No. Passkeys aren't device bound but they are a challenge response protocol so no token transits the wire during auth flows. It’s why they are cryptographically more secure than a shared secret (token). However most implementations take the result of a passkey login and issue a session token so…


AFAIK passkeys are not a protocol. They are cryptographic key pairs (public and private keys). Private key is stored on a device and public key on a server. Private key often is device bound, and it never leaves the device. That's where a challenge response protocol comes in. It enables to provide proof of private key ownership without exposing the private key and it should also prevent replay attacks.
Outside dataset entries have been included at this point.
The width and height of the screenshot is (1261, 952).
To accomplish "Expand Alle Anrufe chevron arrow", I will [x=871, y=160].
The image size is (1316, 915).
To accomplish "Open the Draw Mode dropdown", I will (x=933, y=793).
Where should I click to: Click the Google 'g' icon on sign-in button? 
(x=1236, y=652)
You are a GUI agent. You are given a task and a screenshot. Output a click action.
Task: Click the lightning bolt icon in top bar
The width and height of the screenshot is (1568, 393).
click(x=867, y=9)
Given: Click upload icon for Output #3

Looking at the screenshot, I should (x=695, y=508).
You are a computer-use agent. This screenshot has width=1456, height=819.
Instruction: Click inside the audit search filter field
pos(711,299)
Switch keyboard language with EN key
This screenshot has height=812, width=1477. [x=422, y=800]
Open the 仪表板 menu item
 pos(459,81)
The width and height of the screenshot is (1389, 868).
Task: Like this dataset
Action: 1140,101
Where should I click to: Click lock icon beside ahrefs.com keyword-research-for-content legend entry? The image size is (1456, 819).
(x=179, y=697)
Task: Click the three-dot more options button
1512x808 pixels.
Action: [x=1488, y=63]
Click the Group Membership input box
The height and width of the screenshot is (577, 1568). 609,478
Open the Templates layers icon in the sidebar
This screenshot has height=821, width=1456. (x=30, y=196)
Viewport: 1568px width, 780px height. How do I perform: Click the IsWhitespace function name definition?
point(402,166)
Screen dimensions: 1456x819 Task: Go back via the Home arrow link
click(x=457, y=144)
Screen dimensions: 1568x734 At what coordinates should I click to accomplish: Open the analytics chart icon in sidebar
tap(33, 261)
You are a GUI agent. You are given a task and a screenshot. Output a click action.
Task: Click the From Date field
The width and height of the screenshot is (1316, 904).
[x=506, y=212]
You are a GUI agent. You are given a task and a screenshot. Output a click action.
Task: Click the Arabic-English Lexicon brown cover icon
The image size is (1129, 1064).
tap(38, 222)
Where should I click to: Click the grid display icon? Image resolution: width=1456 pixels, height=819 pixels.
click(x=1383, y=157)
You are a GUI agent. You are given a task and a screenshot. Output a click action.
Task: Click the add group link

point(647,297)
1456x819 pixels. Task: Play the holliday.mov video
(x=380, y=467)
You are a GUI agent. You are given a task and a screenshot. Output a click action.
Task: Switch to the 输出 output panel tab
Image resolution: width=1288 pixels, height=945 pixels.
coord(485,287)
No. A _passkey_ is a syncable non-attested key pair used during wenauthn flows, by definition.


So, a passkey is not either a protocol or any key pair, but a key pair used in a specific protocol.


Yes “passkeys” is a marketing term that refers to the consumer oriented subset of webauthn. You can colloquially refer to an individual key pair as a passkey, when used in this context.


> challenge response protocol

What’s does that mean?

(Sorry for noob question)


> However most implementations take the result of a passkey login and issue a session token so…

Is there a way to avoid this and use token for every request in real world?

I mean, that’s an interesting idea, but I think it’s not going to work in practice (can’t make user show face or touch a token on every request). Please let me know if I’m wrong here!


Well, every mutual TLS handshake authenticates again. And then establishes a session key. But if you fire up a new session (new tab?), boom, new mutual authentication. It's just that the private key is stored in a keystore, and not on a device, and you don't need to keep your finger on the fingerprint reader all the time. You could have every message signed with the sending party's private key, at some performance cost. And that signing could happen in a hardware device. Essentially what happens with hardware wallets for bitcoin.


You don’t have to if you have the notion of an active unlock session.

Have you ever used aws sigv4 for s3 buckets? Pretty ubiquitous example of signed requests in practice.